EXERCISE: Let your answer be the line containing "You are a computer-use agent. Image" and every line below it to the end of the records, copied exactly.

━━ DATA SHOWN

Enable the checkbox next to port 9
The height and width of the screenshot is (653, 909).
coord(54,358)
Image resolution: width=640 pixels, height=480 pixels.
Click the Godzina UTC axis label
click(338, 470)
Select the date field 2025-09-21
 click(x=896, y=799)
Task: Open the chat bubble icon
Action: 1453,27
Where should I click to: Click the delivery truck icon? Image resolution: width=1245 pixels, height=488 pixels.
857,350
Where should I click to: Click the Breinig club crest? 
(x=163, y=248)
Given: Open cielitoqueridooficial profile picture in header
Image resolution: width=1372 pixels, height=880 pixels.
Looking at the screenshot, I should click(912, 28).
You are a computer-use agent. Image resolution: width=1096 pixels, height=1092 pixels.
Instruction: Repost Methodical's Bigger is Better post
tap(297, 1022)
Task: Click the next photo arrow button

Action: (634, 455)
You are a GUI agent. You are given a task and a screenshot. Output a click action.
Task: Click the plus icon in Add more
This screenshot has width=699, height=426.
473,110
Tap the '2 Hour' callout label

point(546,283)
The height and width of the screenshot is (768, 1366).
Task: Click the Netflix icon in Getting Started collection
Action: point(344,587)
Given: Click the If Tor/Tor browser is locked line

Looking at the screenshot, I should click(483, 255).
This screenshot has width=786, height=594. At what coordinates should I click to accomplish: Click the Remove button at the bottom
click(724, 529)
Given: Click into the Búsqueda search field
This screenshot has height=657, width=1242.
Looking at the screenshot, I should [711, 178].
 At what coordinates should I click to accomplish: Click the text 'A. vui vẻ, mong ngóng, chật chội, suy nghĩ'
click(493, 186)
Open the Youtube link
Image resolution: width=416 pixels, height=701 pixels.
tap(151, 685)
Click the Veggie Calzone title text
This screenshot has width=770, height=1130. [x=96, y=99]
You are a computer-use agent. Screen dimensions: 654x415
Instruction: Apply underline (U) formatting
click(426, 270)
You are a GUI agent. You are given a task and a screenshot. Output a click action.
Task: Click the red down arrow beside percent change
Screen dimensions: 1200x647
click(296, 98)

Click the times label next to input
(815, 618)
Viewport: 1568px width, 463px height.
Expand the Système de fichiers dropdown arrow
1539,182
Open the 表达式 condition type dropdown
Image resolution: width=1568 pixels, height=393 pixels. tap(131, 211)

━━━━

EXERCISE RESULT:
You are a computer-use agent. Image resolution: width=1096 pixels, height=1092 pixels.
Instruction: Repost Methodical's Bigger is Better post
tap(297, 1022)
Task: Click the next photo arrow button

Action: (634, 455)
You are a GUI agent. You are given a task and a screenshot. Output a click action.
Task: Click the plus icon in Add more
This screenshot has width=699, height=426.
473,110
Tap the '2 Hour' callout label

point(546,283)
The height and width of the screenshot is (768, 1366).
Task: Click the Netflix icon in Getting Started collection
Action: point(344,587)
Given: Click the If Tor/Tor browser is locked line

Looking at the screenshot, I should click(483, 255).
This screenshot has width=786, height=594. At what coordinates should I click to accomplish: Click the Remove button at the bottom
click(724, 529)
Given: Click into the Búsqueda search field
This screenshot has height=657, width=1242.
Looking at the screenshot, I should [711, 178].
 At what coordinates should I click to accomplish: Click the text 'A. vui vẻ, mong ngóng, chật chội, suy nghĩ'
click(493, 186)
Open the Youtube link
Image resolution: width=416 pixels, height=701 pixels.
tap(151, 685)
Click the Veggie Calzone title text
This screenshot has width=770, height=1130. [x=96, y=99]
You are a computer-use agent. Screen dimensions: 654x415
Instruction: Apply underline (U) formatting
click(426, 270)
You are a GUI agent. You are given a task and a screenshot. Output a click action.
Task: Click the red down arrow beside percent change
Screen dimensions: 1200x647
click(296, 98)

Click the times label next to input
(815, 618)
Viewport: 1568px width, 463px height.
Expand the Système de fichiers dropdown arrow
1539,182
Open the 表达式 condition type dropdown
Image resolution: width=1568 pixels, height=393 pixels. tap(131, 211)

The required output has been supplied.